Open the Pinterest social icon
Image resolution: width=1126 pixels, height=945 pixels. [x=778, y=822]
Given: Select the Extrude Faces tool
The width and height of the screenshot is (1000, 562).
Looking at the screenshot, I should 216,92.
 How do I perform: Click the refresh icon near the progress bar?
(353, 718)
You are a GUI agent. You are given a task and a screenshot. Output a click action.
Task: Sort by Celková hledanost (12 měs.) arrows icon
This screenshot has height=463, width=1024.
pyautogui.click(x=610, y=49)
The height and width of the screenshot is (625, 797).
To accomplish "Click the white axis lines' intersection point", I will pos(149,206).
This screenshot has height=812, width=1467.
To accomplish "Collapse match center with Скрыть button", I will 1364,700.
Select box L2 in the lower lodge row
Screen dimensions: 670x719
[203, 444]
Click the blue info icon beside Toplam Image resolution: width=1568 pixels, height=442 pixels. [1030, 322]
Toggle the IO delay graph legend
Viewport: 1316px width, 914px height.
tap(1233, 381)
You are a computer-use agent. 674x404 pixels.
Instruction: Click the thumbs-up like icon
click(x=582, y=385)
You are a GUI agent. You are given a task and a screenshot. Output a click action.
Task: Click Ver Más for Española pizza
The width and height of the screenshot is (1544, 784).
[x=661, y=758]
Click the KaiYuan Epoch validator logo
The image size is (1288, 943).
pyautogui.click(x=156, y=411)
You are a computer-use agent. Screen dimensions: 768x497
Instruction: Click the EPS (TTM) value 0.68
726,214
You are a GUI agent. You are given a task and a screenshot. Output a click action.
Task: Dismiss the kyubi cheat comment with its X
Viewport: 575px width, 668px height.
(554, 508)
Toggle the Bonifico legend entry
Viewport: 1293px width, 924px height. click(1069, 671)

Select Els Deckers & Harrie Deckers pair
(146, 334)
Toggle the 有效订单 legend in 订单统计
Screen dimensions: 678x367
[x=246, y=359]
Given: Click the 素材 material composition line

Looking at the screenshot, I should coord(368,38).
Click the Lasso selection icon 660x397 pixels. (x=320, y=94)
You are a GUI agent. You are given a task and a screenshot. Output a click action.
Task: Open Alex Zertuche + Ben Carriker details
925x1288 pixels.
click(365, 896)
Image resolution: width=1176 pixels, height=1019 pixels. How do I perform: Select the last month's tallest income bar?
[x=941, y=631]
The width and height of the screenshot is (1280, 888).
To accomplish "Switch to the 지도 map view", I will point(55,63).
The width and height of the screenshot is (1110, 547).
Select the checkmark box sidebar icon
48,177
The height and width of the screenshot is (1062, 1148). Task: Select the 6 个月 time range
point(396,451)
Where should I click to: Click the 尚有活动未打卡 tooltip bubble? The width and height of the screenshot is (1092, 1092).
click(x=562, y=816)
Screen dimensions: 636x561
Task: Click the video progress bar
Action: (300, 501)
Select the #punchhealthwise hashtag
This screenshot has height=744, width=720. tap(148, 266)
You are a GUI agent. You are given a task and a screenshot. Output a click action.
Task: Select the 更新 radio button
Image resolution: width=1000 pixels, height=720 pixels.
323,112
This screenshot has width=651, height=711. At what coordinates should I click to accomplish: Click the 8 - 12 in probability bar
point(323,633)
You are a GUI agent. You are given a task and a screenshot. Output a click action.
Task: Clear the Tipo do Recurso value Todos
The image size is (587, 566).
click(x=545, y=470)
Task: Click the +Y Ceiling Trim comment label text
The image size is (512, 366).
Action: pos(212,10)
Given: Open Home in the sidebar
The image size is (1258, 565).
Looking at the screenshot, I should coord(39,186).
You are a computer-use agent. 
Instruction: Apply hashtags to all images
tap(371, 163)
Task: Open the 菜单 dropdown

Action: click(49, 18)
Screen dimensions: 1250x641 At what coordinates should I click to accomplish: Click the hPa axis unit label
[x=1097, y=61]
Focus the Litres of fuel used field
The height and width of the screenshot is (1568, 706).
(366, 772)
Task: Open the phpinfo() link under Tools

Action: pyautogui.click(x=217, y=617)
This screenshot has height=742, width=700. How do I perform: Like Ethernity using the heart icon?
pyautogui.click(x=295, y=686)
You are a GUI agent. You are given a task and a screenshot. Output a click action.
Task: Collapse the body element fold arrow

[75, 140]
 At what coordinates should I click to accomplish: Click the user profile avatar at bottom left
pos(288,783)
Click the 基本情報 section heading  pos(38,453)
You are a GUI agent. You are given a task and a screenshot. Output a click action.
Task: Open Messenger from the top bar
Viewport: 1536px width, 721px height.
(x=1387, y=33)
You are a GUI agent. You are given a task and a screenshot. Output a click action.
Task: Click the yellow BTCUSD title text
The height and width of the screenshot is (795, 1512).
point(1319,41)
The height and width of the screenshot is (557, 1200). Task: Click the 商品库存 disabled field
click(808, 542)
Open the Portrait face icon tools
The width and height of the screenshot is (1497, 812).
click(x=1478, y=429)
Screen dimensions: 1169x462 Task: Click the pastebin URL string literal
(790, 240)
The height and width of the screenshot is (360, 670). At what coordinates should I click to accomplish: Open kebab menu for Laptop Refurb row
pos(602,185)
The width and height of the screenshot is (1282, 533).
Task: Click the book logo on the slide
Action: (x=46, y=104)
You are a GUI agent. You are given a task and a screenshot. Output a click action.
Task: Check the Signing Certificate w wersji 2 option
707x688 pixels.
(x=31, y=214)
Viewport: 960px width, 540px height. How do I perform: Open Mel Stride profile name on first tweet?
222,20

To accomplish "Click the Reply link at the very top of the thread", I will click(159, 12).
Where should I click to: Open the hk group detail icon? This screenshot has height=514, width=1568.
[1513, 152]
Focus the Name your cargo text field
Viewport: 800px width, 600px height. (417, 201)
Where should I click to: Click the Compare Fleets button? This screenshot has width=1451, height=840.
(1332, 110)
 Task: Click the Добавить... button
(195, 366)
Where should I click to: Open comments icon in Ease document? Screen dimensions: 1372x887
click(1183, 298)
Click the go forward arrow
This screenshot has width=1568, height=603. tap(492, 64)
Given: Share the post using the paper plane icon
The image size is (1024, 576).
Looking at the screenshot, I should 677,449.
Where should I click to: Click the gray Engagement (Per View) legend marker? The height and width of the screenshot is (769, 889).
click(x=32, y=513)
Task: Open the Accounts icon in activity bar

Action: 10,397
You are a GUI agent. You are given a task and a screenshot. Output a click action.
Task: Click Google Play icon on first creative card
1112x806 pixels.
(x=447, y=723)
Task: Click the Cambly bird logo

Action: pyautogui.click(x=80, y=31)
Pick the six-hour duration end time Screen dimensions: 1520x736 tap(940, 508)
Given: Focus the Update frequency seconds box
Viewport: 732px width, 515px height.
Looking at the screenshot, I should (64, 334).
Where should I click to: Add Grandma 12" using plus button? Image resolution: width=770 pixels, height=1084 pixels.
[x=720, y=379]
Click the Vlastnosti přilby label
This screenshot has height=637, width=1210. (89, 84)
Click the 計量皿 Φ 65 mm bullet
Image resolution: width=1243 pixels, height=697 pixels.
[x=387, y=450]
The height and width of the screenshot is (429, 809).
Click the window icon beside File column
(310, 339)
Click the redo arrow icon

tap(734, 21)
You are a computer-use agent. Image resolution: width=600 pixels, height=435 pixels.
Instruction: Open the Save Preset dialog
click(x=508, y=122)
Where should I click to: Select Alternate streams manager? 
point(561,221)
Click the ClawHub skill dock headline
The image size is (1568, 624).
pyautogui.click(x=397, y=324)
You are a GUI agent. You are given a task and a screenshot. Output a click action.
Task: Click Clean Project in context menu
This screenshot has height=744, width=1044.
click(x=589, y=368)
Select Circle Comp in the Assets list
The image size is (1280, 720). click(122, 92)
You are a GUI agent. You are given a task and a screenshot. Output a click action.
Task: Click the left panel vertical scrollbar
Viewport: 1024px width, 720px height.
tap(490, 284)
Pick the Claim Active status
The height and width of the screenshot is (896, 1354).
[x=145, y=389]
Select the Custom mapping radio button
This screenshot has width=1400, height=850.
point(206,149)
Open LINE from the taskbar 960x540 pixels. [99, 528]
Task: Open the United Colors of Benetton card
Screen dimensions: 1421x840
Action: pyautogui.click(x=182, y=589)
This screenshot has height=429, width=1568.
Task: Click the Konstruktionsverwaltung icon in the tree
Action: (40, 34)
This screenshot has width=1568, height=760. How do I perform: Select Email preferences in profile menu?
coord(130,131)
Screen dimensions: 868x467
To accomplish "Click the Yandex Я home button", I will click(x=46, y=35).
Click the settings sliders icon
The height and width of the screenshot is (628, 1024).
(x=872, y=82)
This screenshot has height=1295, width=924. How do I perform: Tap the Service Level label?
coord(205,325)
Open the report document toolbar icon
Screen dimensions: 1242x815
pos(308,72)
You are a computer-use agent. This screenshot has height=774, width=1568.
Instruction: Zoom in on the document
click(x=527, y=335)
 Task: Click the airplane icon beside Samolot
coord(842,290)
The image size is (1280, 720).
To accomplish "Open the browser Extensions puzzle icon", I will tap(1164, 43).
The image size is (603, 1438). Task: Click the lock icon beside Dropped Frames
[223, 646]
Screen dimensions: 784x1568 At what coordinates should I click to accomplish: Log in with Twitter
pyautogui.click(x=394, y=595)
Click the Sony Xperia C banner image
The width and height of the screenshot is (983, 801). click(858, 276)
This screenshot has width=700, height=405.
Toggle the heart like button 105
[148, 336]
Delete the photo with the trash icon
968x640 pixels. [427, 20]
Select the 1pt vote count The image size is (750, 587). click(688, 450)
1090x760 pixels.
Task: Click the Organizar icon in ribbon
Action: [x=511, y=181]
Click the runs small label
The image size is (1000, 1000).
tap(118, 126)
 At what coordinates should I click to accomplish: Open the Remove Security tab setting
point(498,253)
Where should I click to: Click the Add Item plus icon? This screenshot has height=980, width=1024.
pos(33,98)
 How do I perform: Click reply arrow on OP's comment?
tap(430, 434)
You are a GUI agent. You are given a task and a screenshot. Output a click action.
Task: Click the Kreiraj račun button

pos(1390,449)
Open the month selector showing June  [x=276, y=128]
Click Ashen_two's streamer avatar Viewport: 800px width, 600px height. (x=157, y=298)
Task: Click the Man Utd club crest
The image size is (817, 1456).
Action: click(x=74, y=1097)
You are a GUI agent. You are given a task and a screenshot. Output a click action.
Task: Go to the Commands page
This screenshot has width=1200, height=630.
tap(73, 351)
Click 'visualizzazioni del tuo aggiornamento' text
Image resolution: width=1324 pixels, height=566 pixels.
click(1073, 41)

(What you should do)
Express the entries that begin with the line containing "Click the runs small label" and end with the line containing "Action: click(x=74, y=1097)" as a JSON list of strings, one string per line, skipping blank lines.

(The output)
[
  "Click the runs small label",
  "The image size is (1000, 1000).",
  "tap(118, 126)",
  " At what coordinates should I click to accomplish: Open the Remove Security tab setting",
  "point(498,253)",
  "Where should I click to: Click the Add Item plus icon? This screenshot has height=980, width=1024.",
  "pos(33,98)",
  " How do I perform: Click reply arrow on OP's comment?",
  "tap(430, 434)",
  "You are a GUI agent. You are given a task and a screenshot. Output a click action.",
  "Task: Click the Kreiraj račun button",
  "pos(1390,449)",
  "Open the month selector showing June  [x=276, y=128]",
  "Click Ashen_two's streamer avatar Viewport: 800px width, 600px height. (x=157, y=298)",
  "Task: Click the Man Utd club crest",
  "The image size is (817, 1456).",
  "Action: click(x=74, y=1097)"
]